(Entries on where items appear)
= = = = = = =
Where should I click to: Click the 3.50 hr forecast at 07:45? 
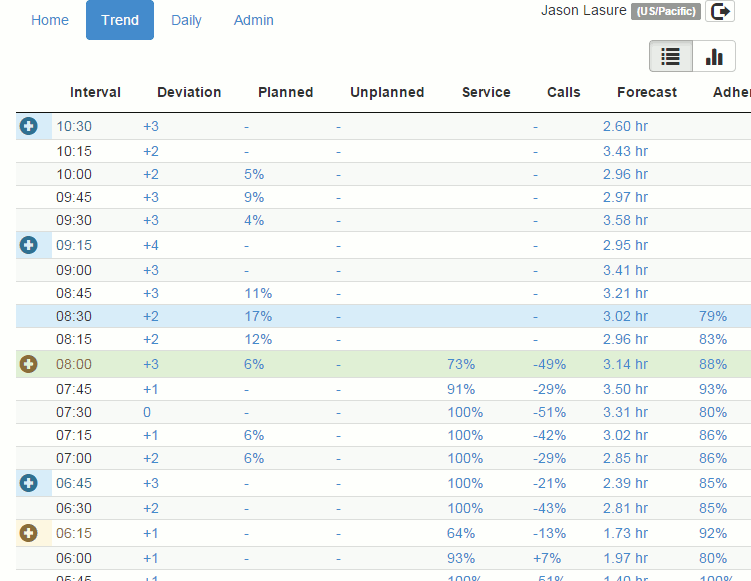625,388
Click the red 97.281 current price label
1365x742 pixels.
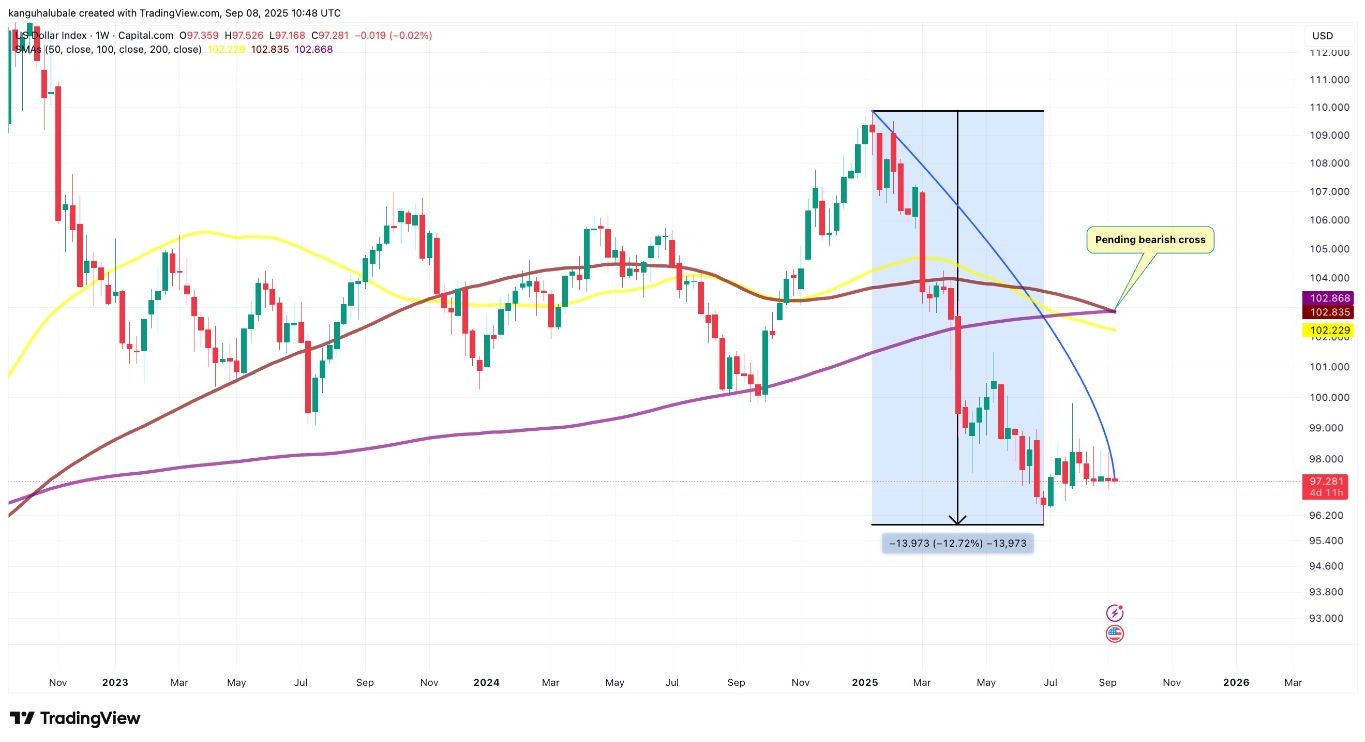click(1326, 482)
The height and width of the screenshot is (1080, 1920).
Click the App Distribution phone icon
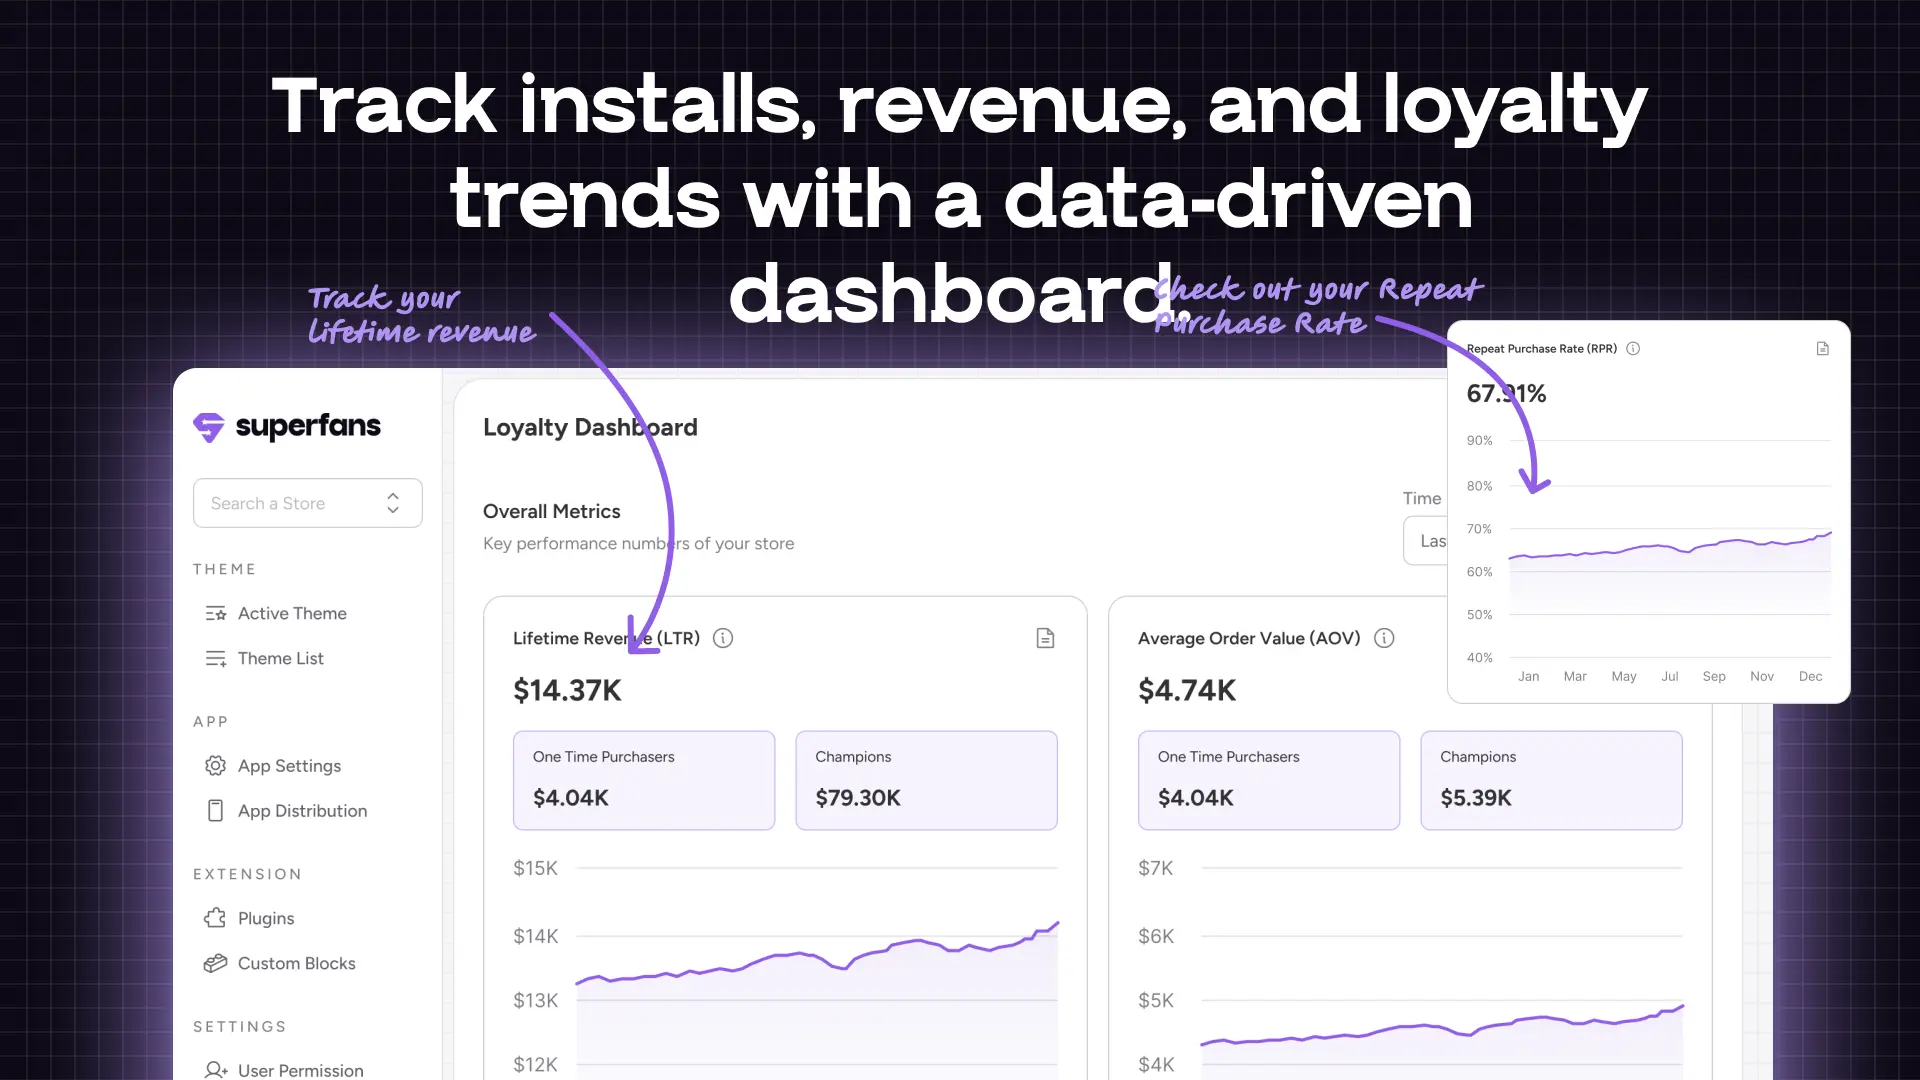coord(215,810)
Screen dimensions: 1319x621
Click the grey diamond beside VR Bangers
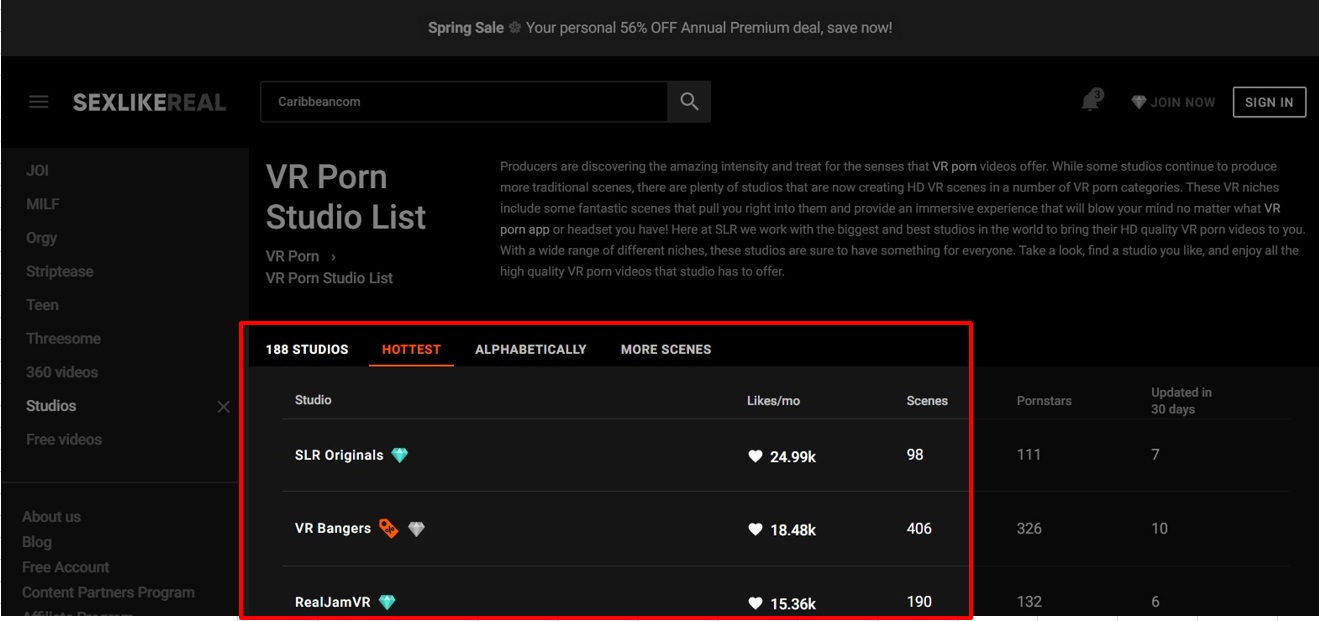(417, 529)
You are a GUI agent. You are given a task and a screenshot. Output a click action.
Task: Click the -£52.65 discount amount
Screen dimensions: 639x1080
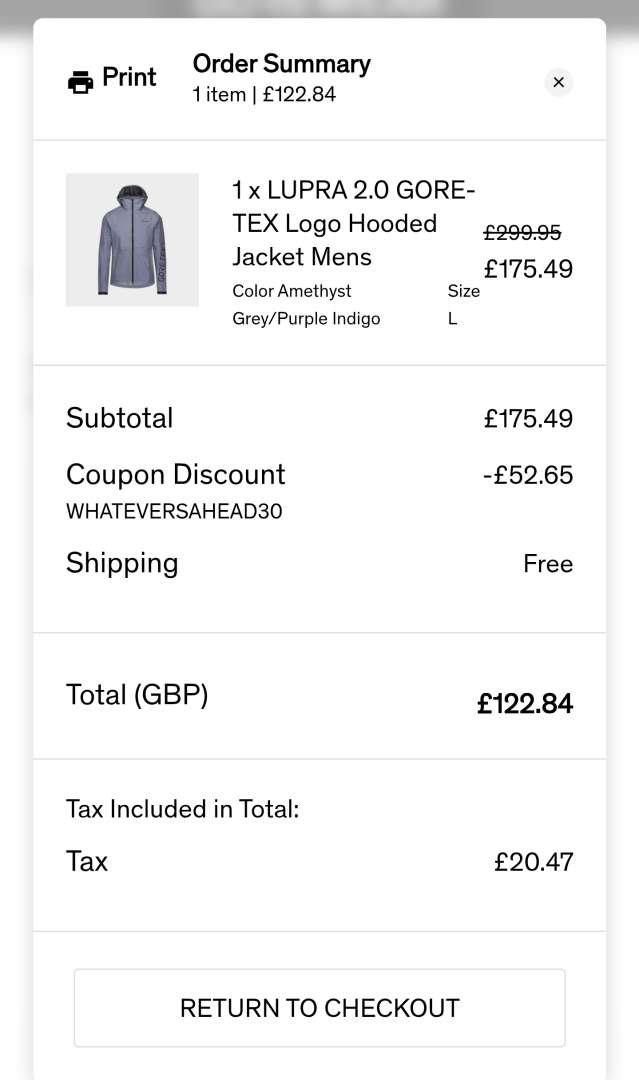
= = = = = = =
Requirements:
Tally the lines of the material above that contain the string "dimensions", treating uppercase and lowercase as different. Give only the number.

The completed task:
2